[Record extracts — start]

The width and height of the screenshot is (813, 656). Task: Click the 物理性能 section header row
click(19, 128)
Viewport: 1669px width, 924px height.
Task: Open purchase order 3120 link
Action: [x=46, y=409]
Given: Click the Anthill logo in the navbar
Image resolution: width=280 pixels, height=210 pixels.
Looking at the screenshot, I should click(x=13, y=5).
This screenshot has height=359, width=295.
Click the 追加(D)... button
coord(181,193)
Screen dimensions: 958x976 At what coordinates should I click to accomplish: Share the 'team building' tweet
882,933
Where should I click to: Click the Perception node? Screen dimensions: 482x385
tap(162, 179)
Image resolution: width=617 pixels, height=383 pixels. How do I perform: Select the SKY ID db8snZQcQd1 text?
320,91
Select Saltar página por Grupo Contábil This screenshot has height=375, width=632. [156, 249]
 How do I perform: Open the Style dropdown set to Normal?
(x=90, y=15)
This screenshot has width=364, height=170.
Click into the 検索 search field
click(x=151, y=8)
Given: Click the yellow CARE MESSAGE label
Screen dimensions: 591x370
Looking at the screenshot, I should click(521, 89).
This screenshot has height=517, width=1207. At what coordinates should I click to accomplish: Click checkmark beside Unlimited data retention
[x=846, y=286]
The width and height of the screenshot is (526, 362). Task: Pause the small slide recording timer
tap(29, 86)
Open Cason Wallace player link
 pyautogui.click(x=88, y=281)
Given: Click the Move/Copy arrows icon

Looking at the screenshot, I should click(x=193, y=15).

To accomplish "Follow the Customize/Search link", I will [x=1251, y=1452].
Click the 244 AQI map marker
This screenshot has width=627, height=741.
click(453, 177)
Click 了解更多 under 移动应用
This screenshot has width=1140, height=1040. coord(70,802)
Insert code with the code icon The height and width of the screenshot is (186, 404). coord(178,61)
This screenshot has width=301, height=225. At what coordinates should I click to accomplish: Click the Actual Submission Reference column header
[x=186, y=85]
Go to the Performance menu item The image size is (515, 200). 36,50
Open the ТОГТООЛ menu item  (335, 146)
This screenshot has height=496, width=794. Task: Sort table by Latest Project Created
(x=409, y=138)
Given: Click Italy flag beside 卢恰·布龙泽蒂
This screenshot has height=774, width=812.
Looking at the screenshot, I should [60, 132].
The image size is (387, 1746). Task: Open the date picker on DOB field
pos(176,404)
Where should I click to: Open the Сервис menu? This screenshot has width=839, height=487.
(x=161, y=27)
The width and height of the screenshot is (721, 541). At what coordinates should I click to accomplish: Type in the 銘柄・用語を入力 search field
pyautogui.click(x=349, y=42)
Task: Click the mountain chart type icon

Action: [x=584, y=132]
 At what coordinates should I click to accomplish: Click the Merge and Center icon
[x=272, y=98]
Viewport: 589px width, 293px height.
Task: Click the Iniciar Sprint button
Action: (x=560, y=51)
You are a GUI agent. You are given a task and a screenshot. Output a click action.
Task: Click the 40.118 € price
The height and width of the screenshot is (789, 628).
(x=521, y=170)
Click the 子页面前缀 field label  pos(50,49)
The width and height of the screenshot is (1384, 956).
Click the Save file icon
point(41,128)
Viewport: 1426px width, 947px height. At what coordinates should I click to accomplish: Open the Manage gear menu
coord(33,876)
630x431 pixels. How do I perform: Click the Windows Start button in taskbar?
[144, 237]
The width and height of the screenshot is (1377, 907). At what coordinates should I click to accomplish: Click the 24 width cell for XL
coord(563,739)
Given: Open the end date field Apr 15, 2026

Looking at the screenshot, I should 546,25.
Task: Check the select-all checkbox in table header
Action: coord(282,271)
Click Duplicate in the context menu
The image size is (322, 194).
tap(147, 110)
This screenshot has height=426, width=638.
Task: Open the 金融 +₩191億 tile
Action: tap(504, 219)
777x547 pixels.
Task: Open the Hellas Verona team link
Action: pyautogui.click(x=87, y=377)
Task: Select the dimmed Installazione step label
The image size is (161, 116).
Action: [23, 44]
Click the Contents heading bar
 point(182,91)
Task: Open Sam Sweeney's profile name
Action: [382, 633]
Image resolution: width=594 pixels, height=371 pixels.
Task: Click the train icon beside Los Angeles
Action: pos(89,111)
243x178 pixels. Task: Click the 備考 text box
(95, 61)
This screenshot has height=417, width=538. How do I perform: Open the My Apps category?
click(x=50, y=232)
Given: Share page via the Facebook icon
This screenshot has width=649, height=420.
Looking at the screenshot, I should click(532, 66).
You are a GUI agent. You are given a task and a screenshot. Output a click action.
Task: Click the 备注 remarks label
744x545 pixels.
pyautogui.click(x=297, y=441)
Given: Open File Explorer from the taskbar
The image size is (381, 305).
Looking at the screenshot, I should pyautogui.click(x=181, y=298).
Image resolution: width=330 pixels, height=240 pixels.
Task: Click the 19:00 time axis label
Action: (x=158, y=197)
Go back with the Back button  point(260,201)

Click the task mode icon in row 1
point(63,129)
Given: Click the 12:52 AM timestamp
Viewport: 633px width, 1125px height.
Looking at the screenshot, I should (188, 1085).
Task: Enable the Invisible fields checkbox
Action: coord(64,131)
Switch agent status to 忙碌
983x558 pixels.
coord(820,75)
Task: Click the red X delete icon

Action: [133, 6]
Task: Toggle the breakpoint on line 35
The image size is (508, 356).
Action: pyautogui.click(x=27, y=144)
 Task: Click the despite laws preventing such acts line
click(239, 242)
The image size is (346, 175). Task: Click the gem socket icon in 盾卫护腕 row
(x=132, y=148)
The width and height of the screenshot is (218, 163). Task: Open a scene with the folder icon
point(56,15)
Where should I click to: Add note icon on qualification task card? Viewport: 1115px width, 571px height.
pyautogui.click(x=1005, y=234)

[Record extracts — finish]

** What is expected **
The lines above that hold the word "item" are the ones to copy.

** Answer to this problem **
Go to the Performance menu item The image size is (515, 200). 36,50
Open the ТОГТООЛ menu item  (335, 146)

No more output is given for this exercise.